Lines of data:
· · · · ·

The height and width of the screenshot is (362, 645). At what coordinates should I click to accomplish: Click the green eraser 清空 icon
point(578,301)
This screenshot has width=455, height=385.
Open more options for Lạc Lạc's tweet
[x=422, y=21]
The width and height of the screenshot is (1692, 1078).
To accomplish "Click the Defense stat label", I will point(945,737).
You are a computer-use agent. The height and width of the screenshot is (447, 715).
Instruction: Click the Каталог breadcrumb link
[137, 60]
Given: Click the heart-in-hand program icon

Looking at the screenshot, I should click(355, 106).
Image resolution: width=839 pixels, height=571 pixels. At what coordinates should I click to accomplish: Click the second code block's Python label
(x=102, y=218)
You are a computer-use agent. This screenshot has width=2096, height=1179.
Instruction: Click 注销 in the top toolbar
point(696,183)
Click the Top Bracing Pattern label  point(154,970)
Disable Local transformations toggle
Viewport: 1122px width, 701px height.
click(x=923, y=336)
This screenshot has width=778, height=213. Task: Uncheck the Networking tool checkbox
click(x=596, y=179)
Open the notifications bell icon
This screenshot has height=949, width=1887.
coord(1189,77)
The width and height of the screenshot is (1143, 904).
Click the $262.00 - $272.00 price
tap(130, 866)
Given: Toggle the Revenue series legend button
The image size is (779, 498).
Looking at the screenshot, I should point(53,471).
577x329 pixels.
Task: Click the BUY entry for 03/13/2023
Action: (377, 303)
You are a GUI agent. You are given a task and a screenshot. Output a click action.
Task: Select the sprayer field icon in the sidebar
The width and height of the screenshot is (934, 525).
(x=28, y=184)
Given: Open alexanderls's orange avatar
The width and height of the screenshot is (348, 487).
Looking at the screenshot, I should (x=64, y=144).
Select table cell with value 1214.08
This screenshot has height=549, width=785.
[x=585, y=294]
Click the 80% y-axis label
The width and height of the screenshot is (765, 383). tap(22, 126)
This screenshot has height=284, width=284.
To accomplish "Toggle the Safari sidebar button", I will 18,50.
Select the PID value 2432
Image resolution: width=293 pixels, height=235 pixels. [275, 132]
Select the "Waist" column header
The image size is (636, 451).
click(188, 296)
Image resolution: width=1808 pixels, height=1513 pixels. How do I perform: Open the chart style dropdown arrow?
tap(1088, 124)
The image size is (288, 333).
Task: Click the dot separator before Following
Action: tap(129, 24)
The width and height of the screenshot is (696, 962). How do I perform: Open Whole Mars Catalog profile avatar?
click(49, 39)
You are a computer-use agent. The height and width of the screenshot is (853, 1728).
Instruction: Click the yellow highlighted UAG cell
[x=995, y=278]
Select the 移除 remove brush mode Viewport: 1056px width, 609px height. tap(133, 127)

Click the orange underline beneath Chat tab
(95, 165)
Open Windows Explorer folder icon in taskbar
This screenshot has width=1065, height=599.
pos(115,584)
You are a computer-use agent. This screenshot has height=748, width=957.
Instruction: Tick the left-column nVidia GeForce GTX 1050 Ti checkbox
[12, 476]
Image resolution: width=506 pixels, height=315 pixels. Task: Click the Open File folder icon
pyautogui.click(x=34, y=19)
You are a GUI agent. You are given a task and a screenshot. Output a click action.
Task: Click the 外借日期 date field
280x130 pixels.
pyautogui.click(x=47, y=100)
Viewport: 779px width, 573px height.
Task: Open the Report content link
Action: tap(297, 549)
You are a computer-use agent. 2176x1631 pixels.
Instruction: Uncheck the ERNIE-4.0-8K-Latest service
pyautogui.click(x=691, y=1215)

· · · · ·

TASK STATEMENT: Reproduce every item above word for word, keeping each line unchanged and in its original order.

REPLY:
The height and width of the screenshot is (362, 645). At what coordinates should I click to accomplish: Click the green eraser 清空 icon
point(578,301)
This screenshot has width=455, height=385.
Open more options for Lạc Lạc's tweet
[x=422, y=21]
The width and height of the screenshot is (1692, 1078).
To accomplish "Click the Defense stat label", I will point(945,737).
You are a computer-use agent. The height and width of the screenshot is (447, 715).
Instruction: Click the Каталог breadcrumb link
[137, 60]
Given: Click the heart-in-hand program icon

Looking at the screenshot, I should click(355, 106).
Image resolution: width=839 pixels, height=571 pixels. At what coordinates should I click to accomplish: Click the second code block's Python label
(x=102, y=218)
You are a computer-use agent. This screenshot has width=2096, height=1179.
Instruction: Click 注销 in the top toolbar
point(696,183)
Click the Top Bracing Pattern label  point(154,970)
Disable Local transformations toggle
Viewport: 1122px width, 701px height.
click(x=923, y=336)
This screenshot has width=778, height=213. Task: Uncheck the Networking tool checkbox
click(x=596, y=179)
Open the notifications bell icon
This screenshot has height=949, width=1887.
coord(1189,77)
The width and height of the screenshot is (1143, 904).
Click the $262.00 - $272.00 price
tap(130, 866)
Given: Toggle the Revenue series legend button
The image size is (779, 498).
Looking at the screenshot, I should point(53,471).
577x329 pixels.
Task: Click the BUY entry for 03/13/2023
Action: (377, 303)
You are a GUI agent. You are given a task and a screenshot. Output a click action.
Task: Select the sprayer field icon in the sidebar
The width and height of the screenshot is (934, 525).
(x=28, y=184)
Given: Open alexanderls's orange avatar
The width and height of the screenshot is (348, 487).
Looking at the screenshot, I should (x=64, y=144).
Select table cell with value 1214.08
This screenshot has height=549, width=785.
[x=585, y=294]
Click the 80% y-axis label
The width and height of the screenshot is (765, 383). tap(22, 126)
This screenshot has height=284, width=284.
To accomplish "Toggle the Safari sidebar button", I will 18,50.
Select the PID value 2432
Image resolution: width=293 pixels, height=235 pixels. [275, 132]
Select the "Waist" column header
The image size is (636, 451).
click(188, 296)
Image resolution: width=1808 pixels, height=1513 pixels. How do I perform: Open the chart style dropdown arrow?
tap(1088, 124)
The image size is (288, 333).
Task: Click the dot separator before Following
Action: tap(129, 24)
The width and height of the screenshot is (696, 962). How do I perform: Open Whole Mars Catalog profile avatar?
click(49, 39)
You are a computer-use agent. The height and width of the screenshot is (853, 1728).
Instruction: Click the yellow highlighted UAG cell
[x=995, y=278]
Select the 移除 remove brush mode Viewport: 1056px width, 609px height. tap(133, 127)

Click the orange underline beneath Chat tab
(95, 165)
Open Windows Explorer folder icon in taskbar
This screenshot has width=1065, height=599.
pos(115,584)
You are a computer-use agent. This screenshot has height=748, width=957.
Instruction: Tick the left-column nVidia GeForce GTX 1050 Ti checkbox
[12, 476]
Image resolution: width=506 pixels, height=315 pixels. Task: Click the Open File folder icon
pyautogui.click(x=34, y=19)
You are a GUI agent. You are given a task and a screenshot. Output a click action.
Task: Click the 外借日期 date field
280x130 pixels.
pyautogui.click(x=47, y=100)
Viewport: 779px width, 573px height.
Task: Open the Report content link
Action: tap(297, 549)
You are a computer-use agent. 2176x1631 pixels.
Instruction: Uncheck the ERNIE-4.0-8K-Latest service
pyautogui.click(x=691, y=1215)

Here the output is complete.